If art is about opening minds and stimulating argumentation, then the last thing it does is refuse to have interaction with the enemy, with disagreement. Those who deplore Putin’s censorship of his critics use every channel to overthrow it. They partner with those reviews, provide contact, friendship, hospitality, and visas. However, all they provide is ostracism.

There is no evidence that cultural sanctions have any effect on Putin’s decisions in this war. When the Cardiff Philharmonic cancelled the 1812 Overture, it also cannot believe that Putin was crying with remorse for bombing Kiev. good people, but it reinforces her much-vaunted thesis that the West is organizing an aggression not only opposed to her but also opposed to everything Russian. They are proud people, he says, who now deserve to protect the homeland from the entire West. .

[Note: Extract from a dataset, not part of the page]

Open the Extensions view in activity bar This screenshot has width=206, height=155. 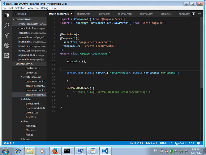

Western sanctions are based on the thesis that Putin and his entourage are susceptible to misfortune and public opinion. It is true that they manipulated the media to paint the war as a war of Russian survival, but the more the West seeks to erase Russian culture, the more credible this depiction will seem.

We seem to have lost confidence in the ability of culture to galvanize politics. He no longer supports the arts as a conversation, a means of human contact, or even a way to tell Russians what is going on in Ukraine. Where communication and hospitality are needed, all that is presented is the hateful Kafkaesque attitude of fashionable Britain towards foreigners.